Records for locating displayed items
________________________________________

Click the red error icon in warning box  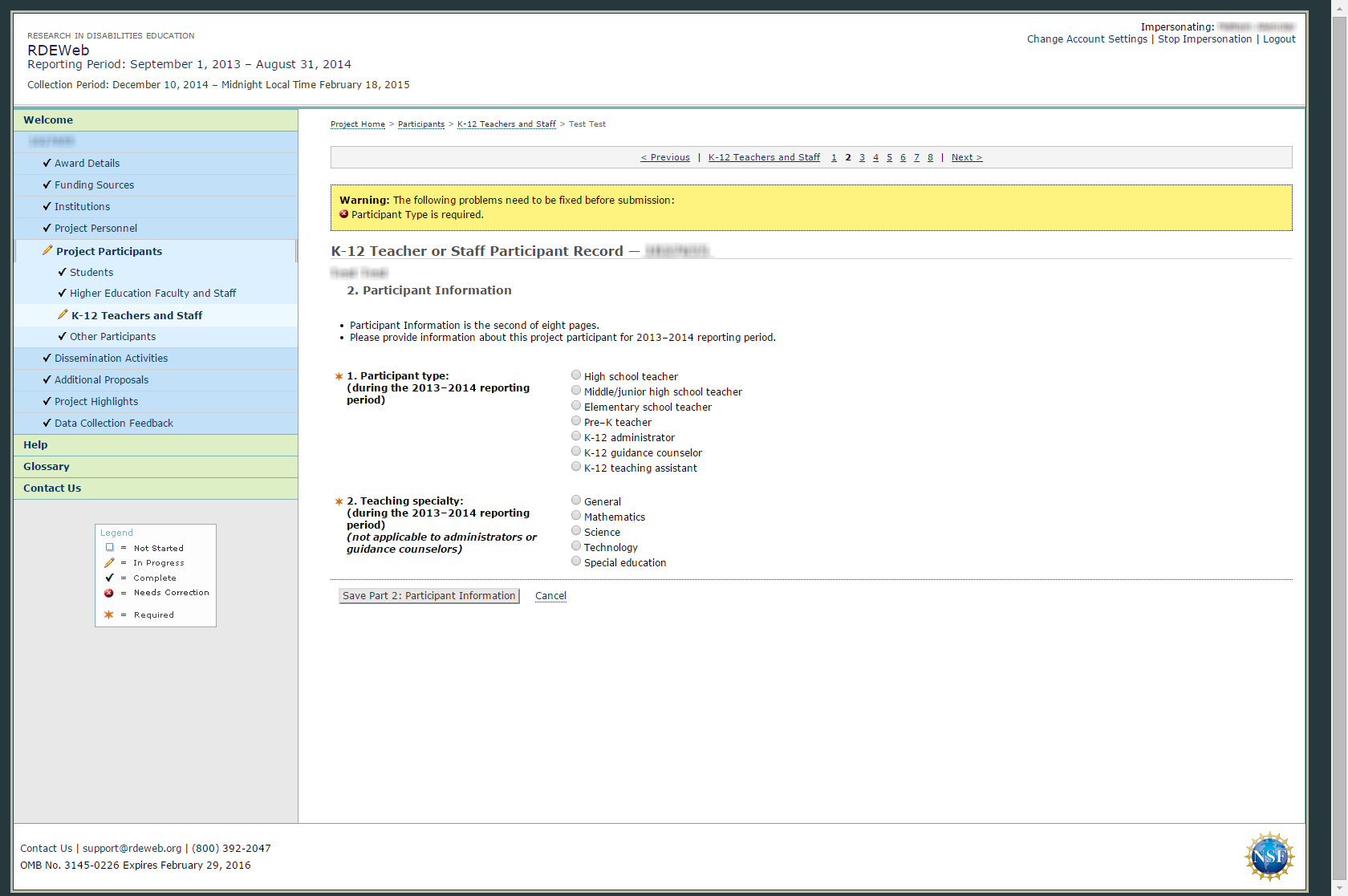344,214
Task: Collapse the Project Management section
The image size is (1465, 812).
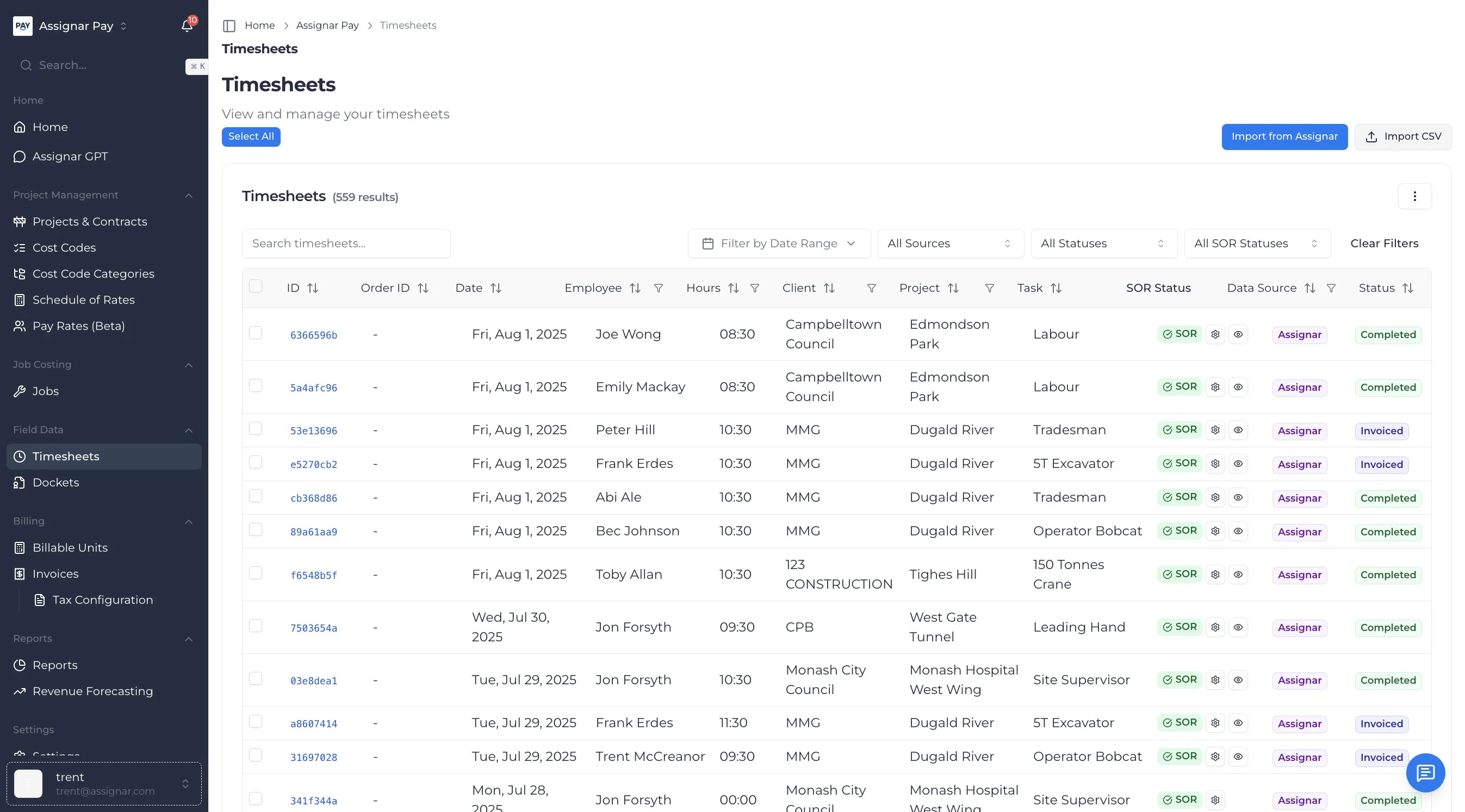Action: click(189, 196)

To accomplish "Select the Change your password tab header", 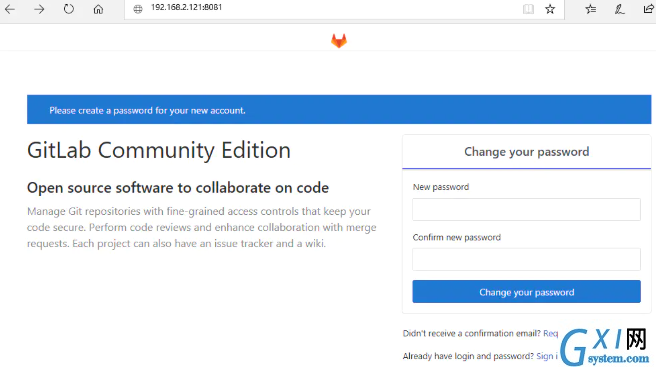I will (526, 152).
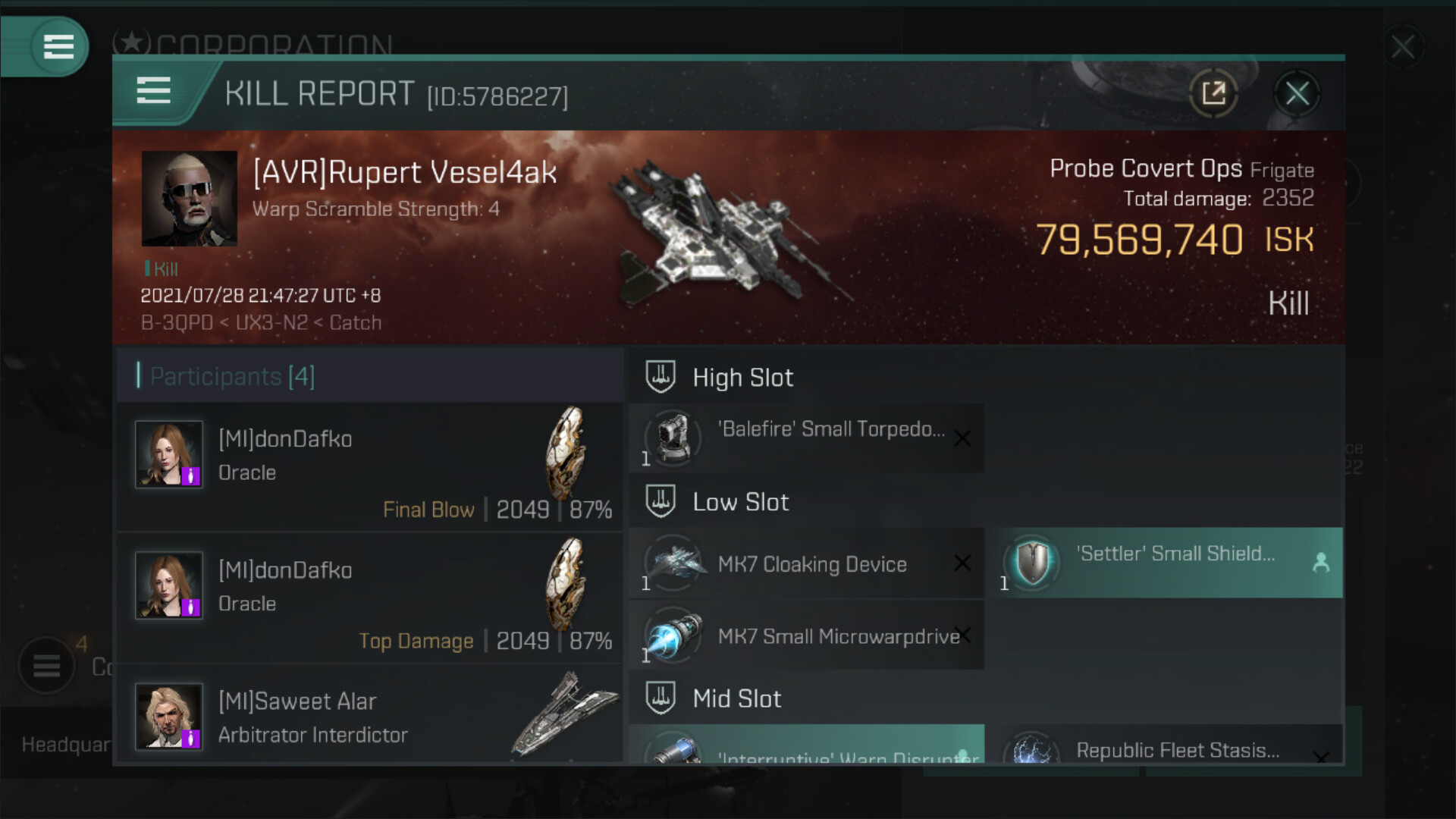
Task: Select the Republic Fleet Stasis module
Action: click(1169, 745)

________________________________________

Given problem
Gather every line of the material above that contains the string "Task", treating uppercase and lowercase as different.

Finished exercise
Task: Collapse the Project Management section
Task: Select the Republic Fleet Stasis module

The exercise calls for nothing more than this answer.